What is God really like?
Just as survivors lost themselves in the group, so did they lose reality about who God is. They need to have grace explained in depth and to examine God’s attributes carefully. The long process of recovery involves continually uncovering misrepresentations of God conveyed by the words and behavior of group leaders, parents and other authority figures.

Survivors will need to be reminded again and again of the true attributes of God and the principle of grace. Be genuine. Be personal. Explain how scripture helps you to understand God’s attributes. If you have received grace, you can speak confidently about it. Tell what you love about God.

God’s people:
To become reconciled to God requires reconciliation with God’s people. Many who begin to trust God again have much more difficulty trusting people in any church. It helps to confront the truth about God’s people with statements similar to the following:

• Leaders are not more favored by God over others in the church.
• All struggle spiritually, even leaders.
• All are in various stages of growth (no instant spirituality).
• All make mistakes, none are infallible.
• All can learn to hear God’s voice for themselves—no need to remain spiritual children who must submit to parental leaders.
• All need each other—none are needless.
• All have something to give and are valuable to God.
• All—leaders and lay persons—are called to live by the same standards.
• All need to have their own relationship with God apart from the involvement of other believers—including spouses.
• The church is not just one building or one gathering, but believers
everywhere.

Be honest:
Be honest about yourself and your own church. Admit your own inability to have all the answers. The truth will not hinder their relationship with God. Remember it is the Holy Spirit’s job to draw them to Himself. Your admission of struggle may help them to learn to struggle and not give up.

Going to church:
Survivors may need help working through memories and emotions triggered by going to church. Continually point them to God Himself. It is not God who has violated them, but people—some well-intended and some deceptive. Help survivors to see that Christians are individuals—imperfect—not to be put on pedestals, but to share in the struggles and the benefits of the Christian faith.

Help them to recognize the distorted thinking—about themselves, about God, etc.—that accompanies traumatic reactions. This is a good time to use the safety and authority of scripture to confront the deception created by the group, and to soothe and console. A trained counselor may be needed for this part of recovery.

Untwisting Scripture:
All survivors will need help working through memories and feelings triggered by scripture. Scripture was twisted to the advantage of the group or its leaders. True meanings of Scripture are healing and give life. Untwisting takes much work. Make no assumptions of what they know or understand. Challenge every concept, all usage of jargon and Bible language for clarification of what it means to them.
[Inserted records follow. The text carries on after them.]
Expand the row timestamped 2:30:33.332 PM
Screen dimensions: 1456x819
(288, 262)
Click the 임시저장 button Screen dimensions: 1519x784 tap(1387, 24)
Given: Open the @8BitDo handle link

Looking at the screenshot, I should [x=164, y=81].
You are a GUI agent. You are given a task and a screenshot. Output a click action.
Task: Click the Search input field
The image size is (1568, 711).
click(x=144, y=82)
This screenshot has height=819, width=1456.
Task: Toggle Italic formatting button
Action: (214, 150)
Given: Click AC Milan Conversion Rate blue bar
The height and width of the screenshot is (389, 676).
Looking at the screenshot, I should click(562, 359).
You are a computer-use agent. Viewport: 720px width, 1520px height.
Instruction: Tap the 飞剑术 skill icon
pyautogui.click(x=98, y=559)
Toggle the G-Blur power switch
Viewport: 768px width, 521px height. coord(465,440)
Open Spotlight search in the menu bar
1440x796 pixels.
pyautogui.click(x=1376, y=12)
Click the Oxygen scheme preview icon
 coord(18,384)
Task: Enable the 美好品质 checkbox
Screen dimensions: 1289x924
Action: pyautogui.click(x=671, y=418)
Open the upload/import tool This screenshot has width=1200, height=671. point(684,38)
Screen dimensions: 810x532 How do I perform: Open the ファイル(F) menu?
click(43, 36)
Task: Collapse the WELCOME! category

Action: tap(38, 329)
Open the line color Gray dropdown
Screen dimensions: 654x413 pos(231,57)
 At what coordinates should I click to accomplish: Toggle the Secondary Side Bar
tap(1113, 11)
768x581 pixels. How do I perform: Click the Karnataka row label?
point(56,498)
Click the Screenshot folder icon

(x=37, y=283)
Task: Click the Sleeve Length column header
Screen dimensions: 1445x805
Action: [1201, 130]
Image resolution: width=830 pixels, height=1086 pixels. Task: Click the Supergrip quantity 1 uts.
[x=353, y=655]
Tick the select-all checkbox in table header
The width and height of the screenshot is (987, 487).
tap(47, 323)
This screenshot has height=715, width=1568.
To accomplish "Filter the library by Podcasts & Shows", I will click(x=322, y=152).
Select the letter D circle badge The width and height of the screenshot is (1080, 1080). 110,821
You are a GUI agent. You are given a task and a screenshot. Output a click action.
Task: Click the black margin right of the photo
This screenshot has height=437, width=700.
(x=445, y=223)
They may assume you know their understanding of a phrase, as if there is only one way to interpret it. Respect their spiritual boundaries. Be sure they are ready to grapple with scripture. (It is normal to avoid reading the Bible at all for 12-18 months or more.)

Conclusion:
The recovery process I have just outlined takes a long time. One-on-one support is a long-term commitment. More helpful is a group support system, where all are assisting survivors in various aspects. Create a network of Christians who will assist with material needs, who will provide financial assistance to attend community events (or a couples’ weekend, or a family camp) for rest and recreation, who will assist with filling out tax forms, or who will advise on how to buy a good used car.

Help them obtain medical care or tutor their children to bring them up to grade level. Provide information that will help them learn (or re-learn) how to function, without fear or shame, in the larger society. Lend them self-help books to read. Help with professional counseling as needed. Be available as a friend in a small group of friends. (Isn’t that how Jesus would do it?)

The above article originally appeared in The Shield newsletter in 1992.
It was posted on this Web site in March 1997.